In reality there are times when you need to select your best and most proven players. That means an Ashes series and a World Cup. At other times, selectors should feel more free to experiment.
Test cricket is a unique environment and it takes some getting used to - and all Test players do a fair amount of learning on the job.
Some players will thrive (and outperform their FC records) while others will not make it at all. Performances in first class cricket do not allow you to predict accurately who will and who won't succeed in Test cricket.
Therefore you need to blood players in the knowledge that they may, at least initially, fail, so as to find out who's up to the job, and so as to give them experience of Test cricket in order that they can develop into the best possible Test player who will stay at the top for the longest possible time.
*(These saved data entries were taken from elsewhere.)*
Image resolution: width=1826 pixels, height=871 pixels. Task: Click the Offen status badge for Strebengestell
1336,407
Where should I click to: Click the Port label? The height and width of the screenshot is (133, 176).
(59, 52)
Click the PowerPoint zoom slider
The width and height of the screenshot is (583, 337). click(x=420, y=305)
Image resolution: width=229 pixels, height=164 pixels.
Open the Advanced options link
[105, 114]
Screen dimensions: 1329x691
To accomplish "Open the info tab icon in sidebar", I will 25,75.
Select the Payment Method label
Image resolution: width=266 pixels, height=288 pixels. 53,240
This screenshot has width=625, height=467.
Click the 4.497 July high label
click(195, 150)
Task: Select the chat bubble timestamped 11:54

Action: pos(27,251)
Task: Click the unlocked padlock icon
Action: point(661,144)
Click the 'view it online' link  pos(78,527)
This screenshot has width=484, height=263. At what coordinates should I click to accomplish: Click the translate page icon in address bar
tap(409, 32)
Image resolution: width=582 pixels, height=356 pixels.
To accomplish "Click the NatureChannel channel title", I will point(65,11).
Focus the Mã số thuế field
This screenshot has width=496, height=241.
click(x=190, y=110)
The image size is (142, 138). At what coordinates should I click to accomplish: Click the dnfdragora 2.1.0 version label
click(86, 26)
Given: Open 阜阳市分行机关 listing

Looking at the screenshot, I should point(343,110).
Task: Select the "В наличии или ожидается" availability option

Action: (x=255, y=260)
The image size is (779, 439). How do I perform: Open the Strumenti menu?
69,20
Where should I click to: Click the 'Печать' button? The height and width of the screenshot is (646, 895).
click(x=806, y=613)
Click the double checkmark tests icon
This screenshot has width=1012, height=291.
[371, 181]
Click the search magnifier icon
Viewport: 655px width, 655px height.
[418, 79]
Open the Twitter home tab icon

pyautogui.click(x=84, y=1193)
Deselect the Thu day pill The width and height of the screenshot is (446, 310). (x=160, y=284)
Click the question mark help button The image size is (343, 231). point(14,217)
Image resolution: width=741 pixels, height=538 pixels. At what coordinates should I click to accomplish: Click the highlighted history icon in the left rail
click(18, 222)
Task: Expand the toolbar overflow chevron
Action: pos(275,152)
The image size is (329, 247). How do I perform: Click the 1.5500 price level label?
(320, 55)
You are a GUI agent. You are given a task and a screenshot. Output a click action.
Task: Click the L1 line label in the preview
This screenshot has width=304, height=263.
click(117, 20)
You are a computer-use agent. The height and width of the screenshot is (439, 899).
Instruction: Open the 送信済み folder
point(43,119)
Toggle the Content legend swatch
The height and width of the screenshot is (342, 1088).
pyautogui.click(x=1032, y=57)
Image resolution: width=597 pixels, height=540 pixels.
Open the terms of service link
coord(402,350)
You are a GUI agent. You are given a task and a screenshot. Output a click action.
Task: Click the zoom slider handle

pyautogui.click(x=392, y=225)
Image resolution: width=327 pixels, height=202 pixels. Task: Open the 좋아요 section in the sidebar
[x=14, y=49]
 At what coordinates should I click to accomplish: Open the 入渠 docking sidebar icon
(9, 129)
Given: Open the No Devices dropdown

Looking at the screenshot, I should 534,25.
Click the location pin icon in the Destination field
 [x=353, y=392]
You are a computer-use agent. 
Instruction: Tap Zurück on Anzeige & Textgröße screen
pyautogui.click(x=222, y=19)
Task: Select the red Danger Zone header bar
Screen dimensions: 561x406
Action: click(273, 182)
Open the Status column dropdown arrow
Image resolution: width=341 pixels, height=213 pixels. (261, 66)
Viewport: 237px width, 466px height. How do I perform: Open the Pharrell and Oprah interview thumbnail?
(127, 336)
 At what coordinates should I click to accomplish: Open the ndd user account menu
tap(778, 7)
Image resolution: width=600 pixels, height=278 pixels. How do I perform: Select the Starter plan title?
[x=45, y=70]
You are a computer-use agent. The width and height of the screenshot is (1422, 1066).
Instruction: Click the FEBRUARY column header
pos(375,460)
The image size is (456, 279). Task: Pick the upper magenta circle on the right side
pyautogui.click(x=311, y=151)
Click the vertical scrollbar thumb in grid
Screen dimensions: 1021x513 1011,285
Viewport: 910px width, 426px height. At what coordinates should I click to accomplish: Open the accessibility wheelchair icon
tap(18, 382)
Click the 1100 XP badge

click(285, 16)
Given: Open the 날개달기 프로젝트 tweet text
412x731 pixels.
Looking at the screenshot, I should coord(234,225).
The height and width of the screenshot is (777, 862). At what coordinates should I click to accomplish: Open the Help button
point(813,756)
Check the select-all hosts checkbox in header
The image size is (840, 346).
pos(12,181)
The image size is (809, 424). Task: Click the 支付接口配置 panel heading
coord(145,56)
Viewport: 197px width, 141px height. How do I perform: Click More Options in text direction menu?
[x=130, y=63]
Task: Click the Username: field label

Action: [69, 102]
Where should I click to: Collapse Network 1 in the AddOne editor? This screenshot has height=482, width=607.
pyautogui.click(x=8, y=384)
I don't agree that there's ever a time in Test cricket when you should not select your best possible XI. To use a Test series to build for another Test series makes a mockery of the whole concept to me.
Good performances in First-Class are not, by any stretch, a guarantee of a successful Test player - they are merely a suggestion of a possibility. Poor performances in First-Class cricket, however, are an almost certain certificate that a player has next to no chance of success in Test cricket. The likes of Collingwood are in a tiny minority, as I said a while back in this thread. The idea that "performances in first class cricket do not allow you to predict accurately who will and who won't succeed in Test cricket" to me simply lacks logic. The rules of the two games are exactly the same, so therefore if you can do well at the highest level you can and almost certainly will do well at the next level down.
Of course you need to accept that players may initially struggle to come to terms with Test cricket, but that's not, in my book, the remotest of excuses for picking a player when you know he's overwhelmingly likely to struggle initially. You should pick a player only once you believe he has it in him to succeed, then and there, and if he fails it should be a disappointment (though not, of course, one that should make you instantly lose faith).
As for learning on the job - plenty of players learn during their Test careers, but precious few ever learn a great deal
on the field, because as almost any cricketer will tell you, the field is not the place for learning, the field is the place for playing and concentrating only on the next delivery and how to bowl\play it.